*What this task involves*
Among the records below, find each line containing the word "target" and copy it.

[Extracted records — start]

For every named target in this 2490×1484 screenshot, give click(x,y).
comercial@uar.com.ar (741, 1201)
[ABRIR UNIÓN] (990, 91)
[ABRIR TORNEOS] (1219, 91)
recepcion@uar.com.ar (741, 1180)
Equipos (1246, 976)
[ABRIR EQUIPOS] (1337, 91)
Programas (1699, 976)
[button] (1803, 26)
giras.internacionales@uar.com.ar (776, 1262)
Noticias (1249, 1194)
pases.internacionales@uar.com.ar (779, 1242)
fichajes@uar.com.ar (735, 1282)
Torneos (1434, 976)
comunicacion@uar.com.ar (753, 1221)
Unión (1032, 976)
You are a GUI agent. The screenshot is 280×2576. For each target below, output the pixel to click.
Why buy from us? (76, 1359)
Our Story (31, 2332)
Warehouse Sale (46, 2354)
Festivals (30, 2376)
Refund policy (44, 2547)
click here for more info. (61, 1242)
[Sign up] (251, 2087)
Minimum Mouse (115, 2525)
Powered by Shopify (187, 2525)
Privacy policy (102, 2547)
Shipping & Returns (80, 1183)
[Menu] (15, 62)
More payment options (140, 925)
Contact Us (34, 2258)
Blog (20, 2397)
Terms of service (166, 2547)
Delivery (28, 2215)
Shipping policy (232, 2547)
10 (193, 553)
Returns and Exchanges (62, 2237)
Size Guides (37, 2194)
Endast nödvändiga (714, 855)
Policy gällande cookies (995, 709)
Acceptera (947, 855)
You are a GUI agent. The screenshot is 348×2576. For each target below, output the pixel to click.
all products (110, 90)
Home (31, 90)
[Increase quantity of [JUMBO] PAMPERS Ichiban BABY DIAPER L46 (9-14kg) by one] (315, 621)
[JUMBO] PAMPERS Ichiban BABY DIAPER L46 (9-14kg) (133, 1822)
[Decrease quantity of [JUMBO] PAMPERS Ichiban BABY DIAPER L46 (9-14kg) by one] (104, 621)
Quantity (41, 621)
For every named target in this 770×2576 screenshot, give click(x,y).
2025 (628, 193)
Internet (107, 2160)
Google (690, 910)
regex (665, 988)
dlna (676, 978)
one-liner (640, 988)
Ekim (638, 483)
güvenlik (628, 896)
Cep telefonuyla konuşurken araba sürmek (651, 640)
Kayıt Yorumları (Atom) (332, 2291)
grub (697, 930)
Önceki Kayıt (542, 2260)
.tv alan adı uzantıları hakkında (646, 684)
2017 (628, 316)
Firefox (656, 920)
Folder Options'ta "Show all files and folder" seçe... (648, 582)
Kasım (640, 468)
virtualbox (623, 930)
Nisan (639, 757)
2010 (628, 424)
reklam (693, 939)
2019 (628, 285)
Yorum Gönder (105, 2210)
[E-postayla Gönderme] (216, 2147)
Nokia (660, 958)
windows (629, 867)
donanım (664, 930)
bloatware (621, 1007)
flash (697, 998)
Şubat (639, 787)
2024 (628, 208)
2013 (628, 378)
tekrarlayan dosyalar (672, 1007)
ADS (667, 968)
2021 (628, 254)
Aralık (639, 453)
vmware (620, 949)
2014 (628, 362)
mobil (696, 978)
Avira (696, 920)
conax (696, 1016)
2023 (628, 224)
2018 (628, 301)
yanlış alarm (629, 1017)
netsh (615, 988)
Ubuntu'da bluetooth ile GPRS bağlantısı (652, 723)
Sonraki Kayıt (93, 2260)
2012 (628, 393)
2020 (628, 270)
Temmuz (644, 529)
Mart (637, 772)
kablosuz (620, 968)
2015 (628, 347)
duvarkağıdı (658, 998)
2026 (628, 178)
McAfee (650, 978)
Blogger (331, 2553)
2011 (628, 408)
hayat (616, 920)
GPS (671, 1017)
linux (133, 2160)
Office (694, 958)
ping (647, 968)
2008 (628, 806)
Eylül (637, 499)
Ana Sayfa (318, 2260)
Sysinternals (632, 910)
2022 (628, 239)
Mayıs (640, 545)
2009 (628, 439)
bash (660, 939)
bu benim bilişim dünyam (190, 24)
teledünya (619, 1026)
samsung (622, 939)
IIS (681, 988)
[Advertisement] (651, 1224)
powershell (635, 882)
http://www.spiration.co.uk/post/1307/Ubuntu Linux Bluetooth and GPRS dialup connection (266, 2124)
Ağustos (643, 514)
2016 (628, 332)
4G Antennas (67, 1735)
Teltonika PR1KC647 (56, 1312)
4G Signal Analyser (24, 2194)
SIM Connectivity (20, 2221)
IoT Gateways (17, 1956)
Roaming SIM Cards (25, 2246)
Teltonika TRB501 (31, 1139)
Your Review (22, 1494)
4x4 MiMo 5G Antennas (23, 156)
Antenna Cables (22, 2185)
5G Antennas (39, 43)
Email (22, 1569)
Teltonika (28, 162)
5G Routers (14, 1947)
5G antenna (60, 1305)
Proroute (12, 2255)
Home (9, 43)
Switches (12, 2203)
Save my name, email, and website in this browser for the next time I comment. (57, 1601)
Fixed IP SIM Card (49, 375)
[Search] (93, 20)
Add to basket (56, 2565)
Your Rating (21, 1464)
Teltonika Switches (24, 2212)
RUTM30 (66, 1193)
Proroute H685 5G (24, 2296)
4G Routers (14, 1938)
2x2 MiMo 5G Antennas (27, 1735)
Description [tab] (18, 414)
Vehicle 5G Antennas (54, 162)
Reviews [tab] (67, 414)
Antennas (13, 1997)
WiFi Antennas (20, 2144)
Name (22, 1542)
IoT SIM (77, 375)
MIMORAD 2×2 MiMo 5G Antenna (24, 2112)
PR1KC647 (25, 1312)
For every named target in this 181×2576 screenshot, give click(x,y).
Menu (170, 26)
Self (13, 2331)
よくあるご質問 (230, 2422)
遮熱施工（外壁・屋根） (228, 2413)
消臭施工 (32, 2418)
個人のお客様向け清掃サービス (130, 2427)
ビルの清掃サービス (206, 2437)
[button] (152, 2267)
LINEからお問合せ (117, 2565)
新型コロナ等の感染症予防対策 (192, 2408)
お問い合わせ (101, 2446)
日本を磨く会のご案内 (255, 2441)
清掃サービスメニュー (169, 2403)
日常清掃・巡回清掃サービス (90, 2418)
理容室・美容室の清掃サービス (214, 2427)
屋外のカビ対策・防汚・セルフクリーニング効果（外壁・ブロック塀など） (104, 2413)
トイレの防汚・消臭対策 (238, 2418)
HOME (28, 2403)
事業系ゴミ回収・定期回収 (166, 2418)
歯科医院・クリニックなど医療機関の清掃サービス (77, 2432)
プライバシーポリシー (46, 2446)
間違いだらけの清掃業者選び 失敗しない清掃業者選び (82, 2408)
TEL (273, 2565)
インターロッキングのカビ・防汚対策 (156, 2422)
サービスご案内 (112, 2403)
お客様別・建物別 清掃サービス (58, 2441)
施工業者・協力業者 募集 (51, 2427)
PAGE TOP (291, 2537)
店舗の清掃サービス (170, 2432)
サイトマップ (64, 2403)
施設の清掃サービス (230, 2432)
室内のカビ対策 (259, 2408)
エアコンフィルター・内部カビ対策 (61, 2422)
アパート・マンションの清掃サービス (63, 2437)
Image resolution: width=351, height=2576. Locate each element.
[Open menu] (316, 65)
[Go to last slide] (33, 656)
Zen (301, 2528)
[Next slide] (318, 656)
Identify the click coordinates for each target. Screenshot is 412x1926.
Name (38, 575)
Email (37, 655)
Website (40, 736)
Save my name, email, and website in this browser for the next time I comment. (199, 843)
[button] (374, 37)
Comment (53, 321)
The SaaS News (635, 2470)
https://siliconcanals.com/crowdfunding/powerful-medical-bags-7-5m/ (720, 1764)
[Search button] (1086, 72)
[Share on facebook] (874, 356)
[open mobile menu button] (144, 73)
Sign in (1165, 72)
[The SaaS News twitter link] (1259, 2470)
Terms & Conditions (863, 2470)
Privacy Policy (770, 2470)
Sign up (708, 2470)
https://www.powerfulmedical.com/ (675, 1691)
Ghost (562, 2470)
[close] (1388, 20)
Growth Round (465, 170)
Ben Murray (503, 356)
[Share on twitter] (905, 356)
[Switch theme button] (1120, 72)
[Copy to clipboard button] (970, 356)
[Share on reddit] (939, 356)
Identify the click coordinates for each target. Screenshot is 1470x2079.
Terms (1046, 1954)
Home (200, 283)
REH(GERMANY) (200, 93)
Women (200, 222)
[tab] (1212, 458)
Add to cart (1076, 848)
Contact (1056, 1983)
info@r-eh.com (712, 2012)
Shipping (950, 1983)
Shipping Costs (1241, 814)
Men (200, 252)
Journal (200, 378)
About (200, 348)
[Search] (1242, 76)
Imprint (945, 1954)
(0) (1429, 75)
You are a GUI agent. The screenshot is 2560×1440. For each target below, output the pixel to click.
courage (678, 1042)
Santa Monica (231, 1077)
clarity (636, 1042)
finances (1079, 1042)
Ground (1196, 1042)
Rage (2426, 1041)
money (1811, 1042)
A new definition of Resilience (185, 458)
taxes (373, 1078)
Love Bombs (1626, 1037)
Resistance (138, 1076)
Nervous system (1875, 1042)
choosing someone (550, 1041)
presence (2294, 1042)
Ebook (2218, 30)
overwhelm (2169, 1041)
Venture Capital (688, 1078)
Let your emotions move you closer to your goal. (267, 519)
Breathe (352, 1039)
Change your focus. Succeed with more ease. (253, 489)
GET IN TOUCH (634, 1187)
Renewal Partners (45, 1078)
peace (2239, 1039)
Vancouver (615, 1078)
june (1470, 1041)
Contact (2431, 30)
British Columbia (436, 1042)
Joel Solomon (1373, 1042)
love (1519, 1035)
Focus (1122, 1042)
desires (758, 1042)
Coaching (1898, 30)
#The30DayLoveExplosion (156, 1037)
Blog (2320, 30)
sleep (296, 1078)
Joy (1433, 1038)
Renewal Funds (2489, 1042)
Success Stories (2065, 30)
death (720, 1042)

[Extracted records — finish]

*Task result*
For every named target in this 2490×1484 screenshot, give click(x,y).
You are a GUI agent. The screenshot is 280×2576. For each target below, output the pixel to click.
You are a GUI agent. The screenshot is 348×2576. For each target below, output the pixel to click.
For every named target in this 770×2576 screenshot, give click(x,y).
For every named target in this 181×2576 screenshot, give click(x,y).
Identify the click coordinates for each target. Screenshot is 412x1926.
Identify the click coordinates for each target. Screenshot is 1470x2079.
You are a GUI agent. The screenshot is 2560×1440. For each target below, output the pixel to click.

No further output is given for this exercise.